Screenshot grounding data
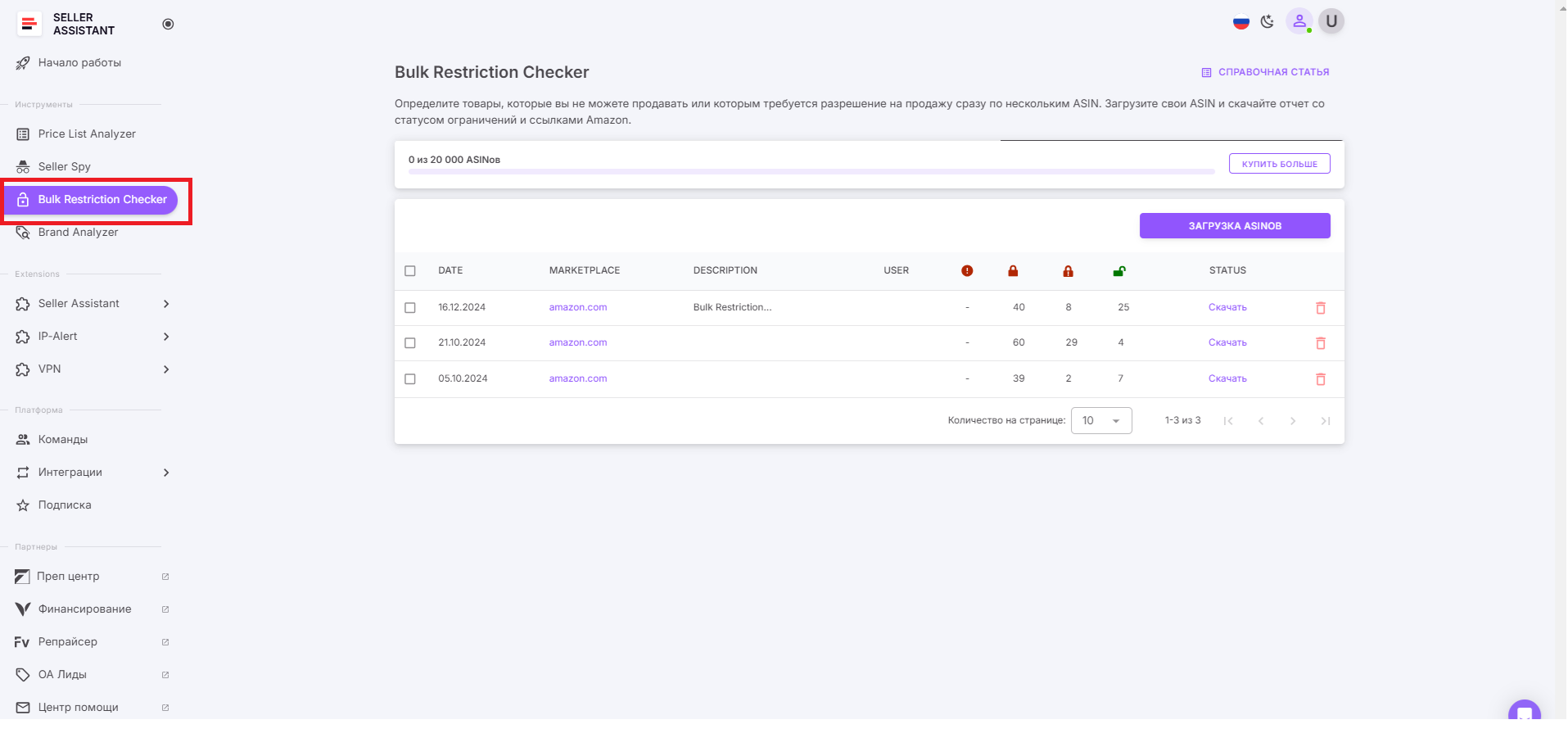This screenshot has width=1568, height=747.
Task: Select Seller Spy in sidebar
Action: (64, 166)
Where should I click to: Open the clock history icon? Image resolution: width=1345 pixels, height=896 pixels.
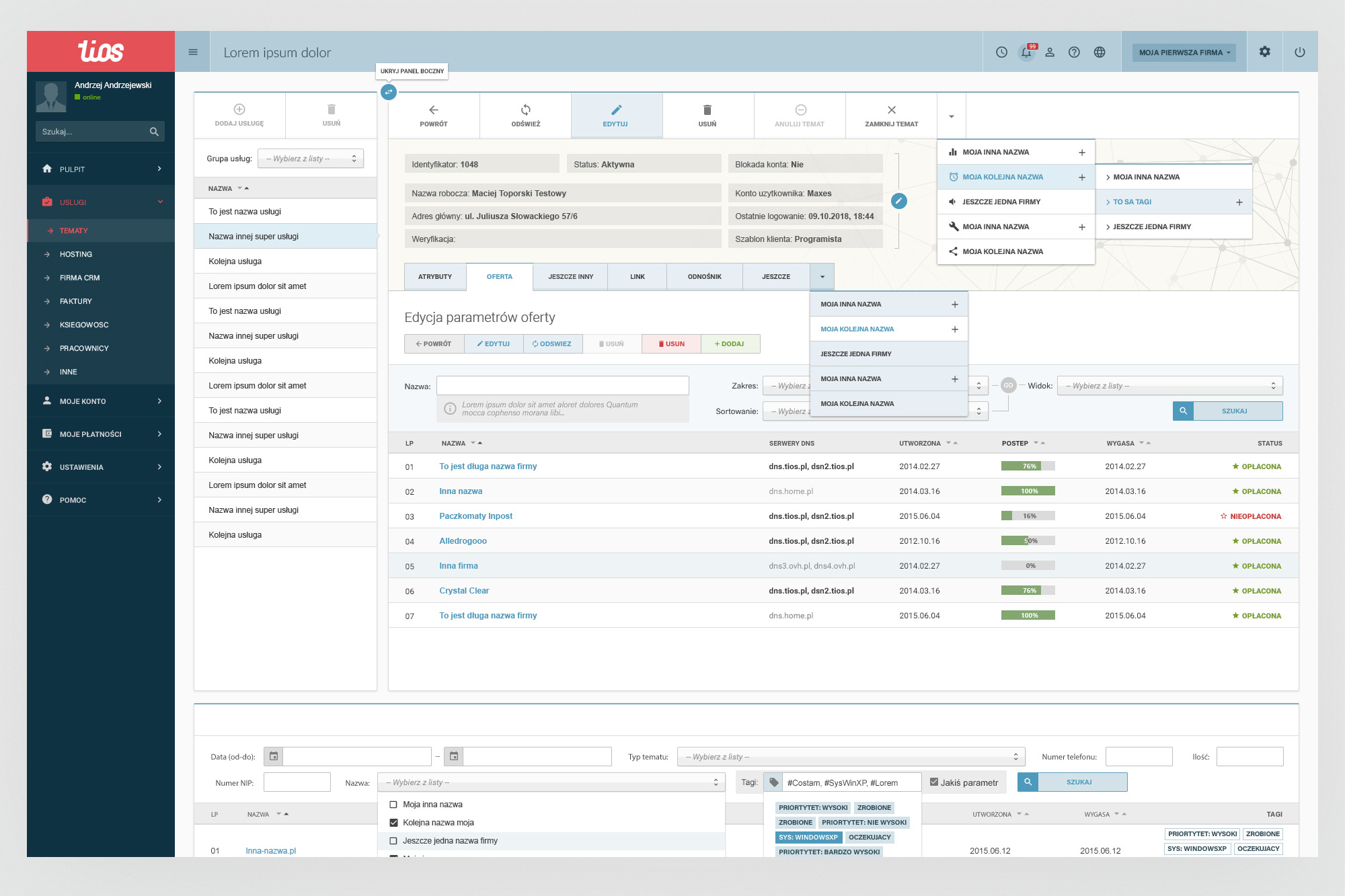click(1001, 52)
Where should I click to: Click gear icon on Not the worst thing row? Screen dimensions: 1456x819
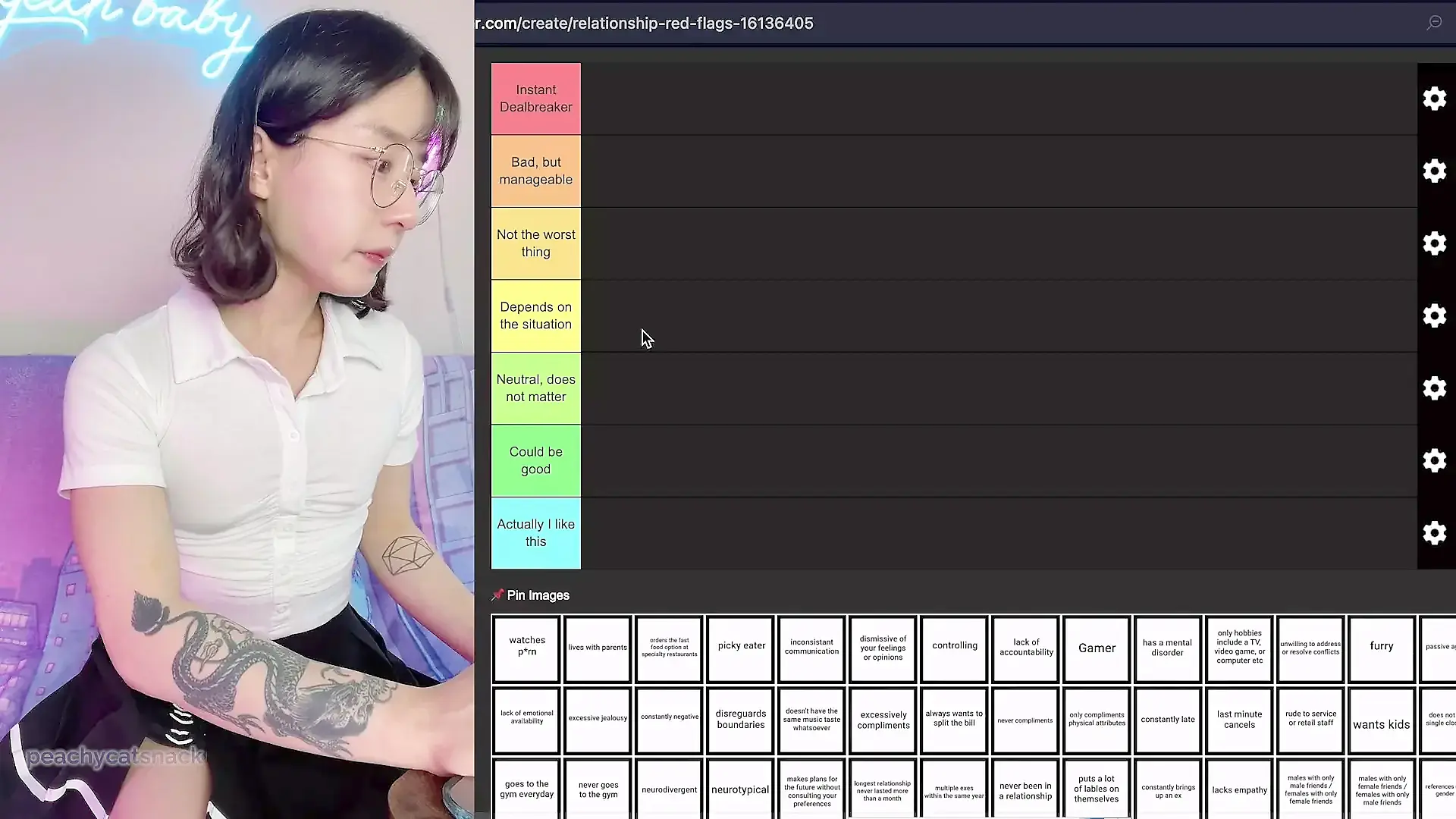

* Task objective:
Copy exactly the lines that run from the line containing "Where should I click to: Open" to the end of the data above, keeping both end lines and leaving out all pictures.

* Worked solution:
Where should I click to: Open the clock history icon? Image resolution: width=1345 pixels, height=896 pixels.
click(1001, 52)
Where should I click to: Click gear icon on Not the worst thing row? Screen dimensions: 1456x819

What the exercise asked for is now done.